Stated exercise:
Please put the lines below into a numbered list, leaving out any blank lines.

Exercise materials:
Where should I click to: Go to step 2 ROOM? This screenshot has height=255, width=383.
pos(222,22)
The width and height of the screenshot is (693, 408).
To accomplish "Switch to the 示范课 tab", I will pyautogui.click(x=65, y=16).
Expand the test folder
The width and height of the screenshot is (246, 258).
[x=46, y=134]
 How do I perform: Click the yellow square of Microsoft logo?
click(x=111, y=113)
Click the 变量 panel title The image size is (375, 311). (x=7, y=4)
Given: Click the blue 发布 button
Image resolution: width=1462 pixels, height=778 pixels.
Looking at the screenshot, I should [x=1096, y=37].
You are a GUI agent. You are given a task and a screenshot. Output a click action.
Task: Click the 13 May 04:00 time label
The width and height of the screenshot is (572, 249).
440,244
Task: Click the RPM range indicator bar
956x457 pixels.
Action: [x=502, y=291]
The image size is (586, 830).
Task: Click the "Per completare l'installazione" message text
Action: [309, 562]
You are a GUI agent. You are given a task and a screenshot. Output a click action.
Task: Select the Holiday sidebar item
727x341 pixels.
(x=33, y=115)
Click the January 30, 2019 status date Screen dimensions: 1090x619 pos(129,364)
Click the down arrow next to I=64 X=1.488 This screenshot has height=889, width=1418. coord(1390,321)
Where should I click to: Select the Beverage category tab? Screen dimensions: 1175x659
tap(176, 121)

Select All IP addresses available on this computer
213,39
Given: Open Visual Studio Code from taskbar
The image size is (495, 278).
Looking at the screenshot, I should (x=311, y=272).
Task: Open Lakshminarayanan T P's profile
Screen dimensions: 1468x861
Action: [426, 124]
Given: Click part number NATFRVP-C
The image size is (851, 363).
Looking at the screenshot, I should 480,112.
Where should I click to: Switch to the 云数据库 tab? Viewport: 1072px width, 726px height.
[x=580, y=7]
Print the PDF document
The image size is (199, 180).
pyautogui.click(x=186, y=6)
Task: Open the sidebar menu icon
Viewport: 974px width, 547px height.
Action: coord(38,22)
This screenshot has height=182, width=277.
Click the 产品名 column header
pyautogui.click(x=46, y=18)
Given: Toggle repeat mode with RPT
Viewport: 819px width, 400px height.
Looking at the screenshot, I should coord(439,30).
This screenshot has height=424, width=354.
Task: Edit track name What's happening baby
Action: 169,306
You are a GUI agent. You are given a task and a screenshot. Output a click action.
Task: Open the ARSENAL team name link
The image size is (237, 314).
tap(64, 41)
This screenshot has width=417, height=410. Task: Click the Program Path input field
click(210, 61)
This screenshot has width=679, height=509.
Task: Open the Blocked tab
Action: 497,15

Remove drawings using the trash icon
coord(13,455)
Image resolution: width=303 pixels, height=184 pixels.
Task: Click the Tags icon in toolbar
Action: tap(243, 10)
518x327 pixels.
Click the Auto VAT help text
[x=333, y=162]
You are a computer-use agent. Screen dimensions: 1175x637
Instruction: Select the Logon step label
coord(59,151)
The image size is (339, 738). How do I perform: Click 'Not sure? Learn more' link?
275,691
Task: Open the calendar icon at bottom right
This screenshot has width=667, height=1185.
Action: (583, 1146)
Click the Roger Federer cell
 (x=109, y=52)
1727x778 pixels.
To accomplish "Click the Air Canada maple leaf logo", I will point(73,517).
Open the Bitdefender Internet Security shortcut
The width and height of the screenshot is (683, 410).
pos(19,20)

Written reply:
1. Where should I click to: Go to step 2 ROOM? This screenshot has height=255, width=383.
2. pos(222,22)
3. The width and height of the screenshot is (693, 408).
4. To accomplish "Switch to the 示范课 tab", I will pyautogui.click(x=65, y=16).
5. Expand the test folder
6. The width and height of the screenshot is (246, 258).
7. [x=46, y=134]
8.  How do I perform: Click the yellow square of Microsoft logo?
9. click(x=111, y=113)
10. Click the 变量 panel title The image size is (375, 311). (x=7, y=4)
11. Given: Click the blue 发布 button
12. Image resolution: width=1462 pixels, height=778 pixels.
13. Looking at the screenshot, I should [x=1096, y=37].
14. You are a GUI agent. You are given a task and a screenshot. Output a click action.
15. Task: Click the 13 May 04:00 time label
16. The width and height of the screenshot is (572, 249).
17. 440,244
18. Task: Click the RPM range indicator bar
19. 956x457 pixels.
20. Action: [x=502, y=291]
21. The image size is (586, 830).
22. Task: Click the "Per completare l'installazione" message text
23. Action: [309, 562]
24. You are a GUI agent. You are given a task and a screenshot. Output a click action.
25. Task: Select the Holiday sidebar item
26. 727x341 pixels.
27. (x=33, y=115)
28. Click the January 30, 2019 status date Screen dimensions: 1090x619 pos(129,364)
29. Click the down arrow next to I=64 X=1.488 This screenshot has height=889, width=1418. coord(1390,321)
30. Where should I click to: Select the Beverage category tab? Screen dimensions: 1175x659
31. tap(176, 121)
32. Select All IP addresses available on this computer
33. 213,39
34. Given: Open Visual Studio Code from taskbar
35. The image size is (495, 278).
36. Looking at the screenshot, I should (x=311, y=272).
37. Task: Open Lakshminarayanan T P's profile
38. Screen dimensions: 1468x861
39. Action: [426, 124]
40. Given: Click part number NATFRVP-C
41. The image size is (851, 363).
42. Looking at the screenshot, I should 480,112.
43. Where should I click to: Switch to the 云数据库 tab? Viewport: 1072px width, 726px height.
44. [x=580, y=7]
45. Print the PDF document
46. The image size is (199, 180).
47. pyautogui.click(x=186, y=6)
48. Task: Open the sidebar menu icon
49. Viewport: 974px width, 547px height.
50. Action: coord(38,22)
51. This screenshot has height=182, width=277.
52. Click the 产品名 column header
53. pyautogui.click(x=46, y=18)
54. Given: Toggle repeat mode with RPT
55. Viewport: 819px width, 400px height.
56. Looking at the screenshot, I should coord(439,30).
57. This screenshot has height=424, width=354.
58. Task: Edit track name What's happening baby
59. Action: 169,306
60. You are a GUI agent. You are given a task and a screenshot. Output a click action.
61. Task: Open the ARSENAL team name link
62. The image size is (237, 314).
63. tap(64, 41)
64. This screenshot has width=417, height=410. Task: Click the Program Path input field
65. click(210, 61)
66. This screenshot has width=679, height=509.
67. Task: Open the Blocked tab
68. Action: 497,15
69. Remove drawings using the trash icon
70. coord(13,455)
71. Image resolution: width=303 pixels, height=184 pixels.
72. Task: Click the Tags icon in toolbar
73. Action: tap(243, 10)
74. 518x327 pixels.
75. Click the Auto VAT help text
76. [x=333, y=162]
77. You are a computer-use agent. Screen dimensions: 1175x637
78. Instruction: Select the Logon step label
79. coord(59,151)
80. The image size is (339, 738). How do I perform: Click 'Not sure? Learn more' link?
81. 275,691
82. Task: Open the calendar icon at bottom right
83. This screenshot has width=667, height=1185.
84. Action: (583, 1146)
85. Click the Roger Federer cell
86.  (x=109, y=52)
87. 1727x778 pixels.
88. To accomplish "Click the Air Canada maple leaf logo", I will point(73,517).
89. Open the Bitdefender Internet Security shortcut
90. The width and height of the screenshot is (683, 410).
91. pos(19,20)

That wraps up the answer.